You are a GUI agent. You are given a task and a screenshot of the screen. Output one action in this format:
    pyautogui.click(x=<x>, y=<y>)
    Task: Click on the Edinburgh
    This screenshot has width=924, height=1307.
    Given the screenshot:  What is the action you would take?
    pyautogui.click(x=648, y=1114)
**********
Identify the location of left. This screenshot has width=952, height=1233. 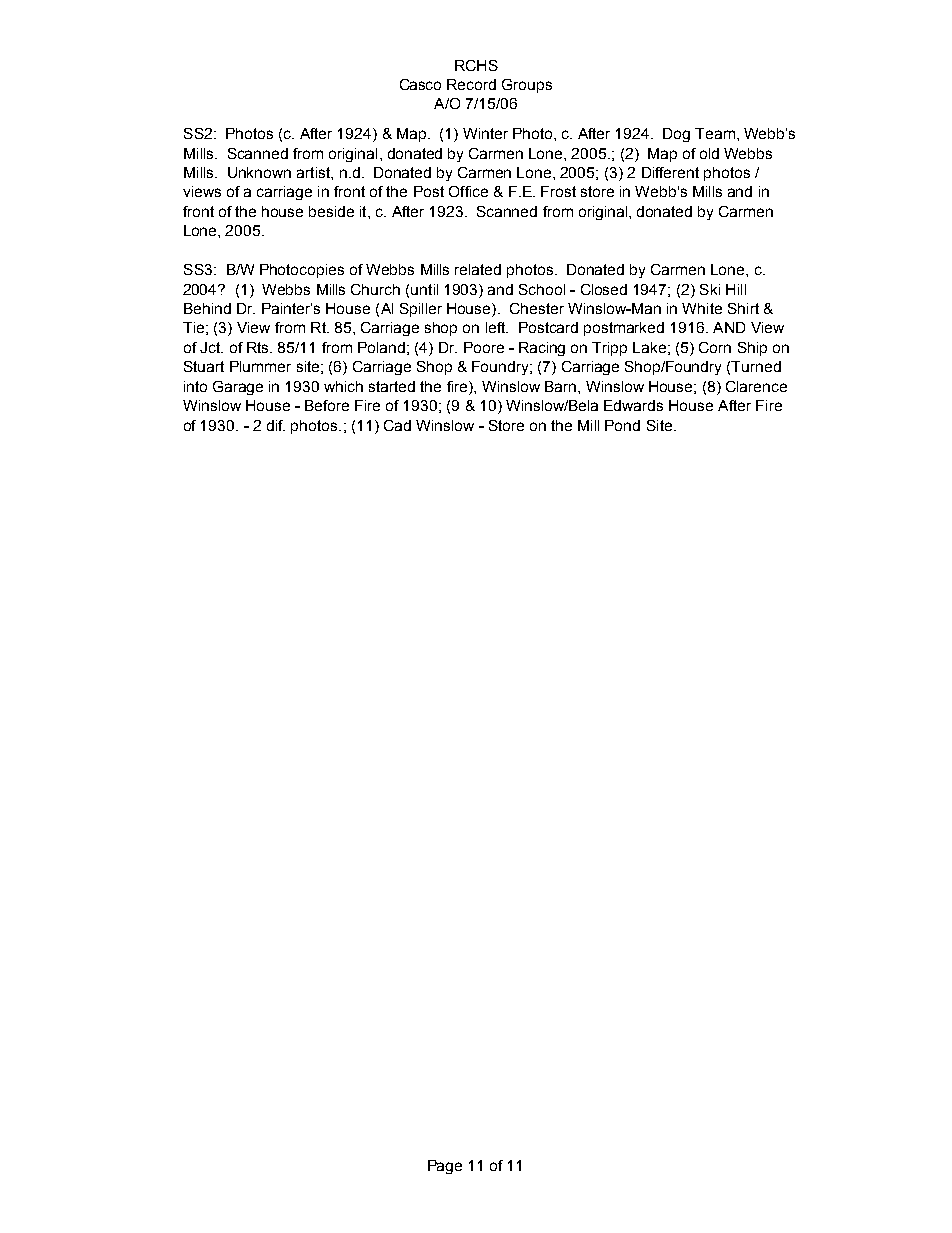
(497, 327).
**********
TASK: Format the data from the line containing "Identify the location" down to the line containing "(497, 327)." as a numbered list, omitting blank lines and leaving out the pictures.

WRITTEN RESPONSE:
1. Identify the location of left. This screenshot has width=952, height=1233. 
2. (497, 327).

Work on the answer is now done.